1Korach nu, de zoon van Jizhar, zoon van Kohath, zoon van Levi, nam tot zich zo Dathan als Abiram, zonen van Eliab, en On, den zoon van Peleth, zonen van Ruben.
 Korach nu, Deze was het hoofd van de samenrotting en beroerte, [ vs.22, 49], wien het nochtans het minst betaamde, als zijnde een Leviet, gelijk hier en onder, vs.5,6 te zien is.
,
 On, Die hierna niet meer werd genoemd; waaruit sommigen afnemen dat hij zich beter bedacht en bekeerd heeft.
,
 zonen van Ruben Of, kinderen; dat is, nakomelingen van Ruben. Dit is te verstaan van Dathan, Abiram en On, Ruben was wel de eerstgeborene, maar had het recht der eerstgeboorte door zijn schandelijke misdaad verloren; hoewel dezen [zoals het schijnt] daarop te moediger zijn geweest, gelijk Korach op de afkomst van Levi.

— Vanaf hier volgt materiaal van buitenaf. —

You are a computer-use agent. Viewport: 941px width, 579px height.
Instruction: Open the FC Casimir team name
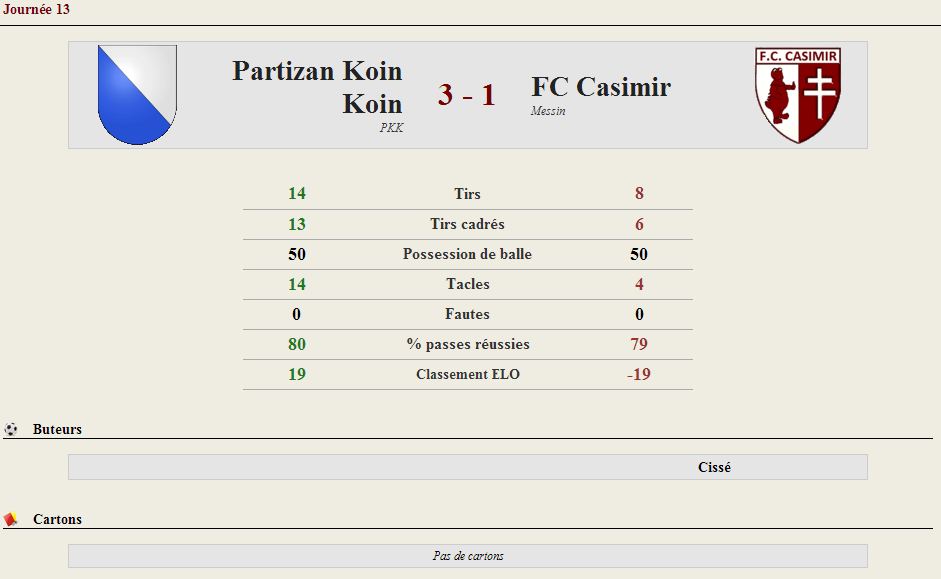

2En zij stonden op voor het aangezicht van Mozes, mitsgaders tweehonderd en vijftig mannen uit de kinderen Israëls, oversten der vergadering, de geroepenen der samenkomst, mannen van naam.
 stonden op Dat is, zij stonden op tegen Mozes, samenspannende als onder zijn ogen, of in zijn tegenwoordigheid.
,
 oversten der vergadering, Zodanigen hadden zij aan zich getrokken, om hun voornemen bij de gemeente aanzienlijk te maken.
,
 de geroepenen der samenkomst, Zie Num 1:16.
,
 mannen van naam Zie Gen 6:4.
3En zij vergaderden zich tegen Mozes, en tegen Aäron, en zeiden tot hen: Het is te veel voor u, want deze ganse vergadering, zij allen, zijn heilig, en de Heere is in het midden van hen; waarom dan verheft gijlieden u over de gemeente des Heeren?
 Het is te veel voor u, Hebreeuws, veel voor ulieden, of ulieden veel; dat is, het is genoeg, of, te veel voor u beiden [vergelijk Eze 44:6 ] , want de andere Israëlieten zijn even goed en even na tot het priesterdom en de regering als gij beiden.
,
 gijlieden u over de gemeente Mozes [willen zij zeggen] in de politie en Aäron in het priesterdom.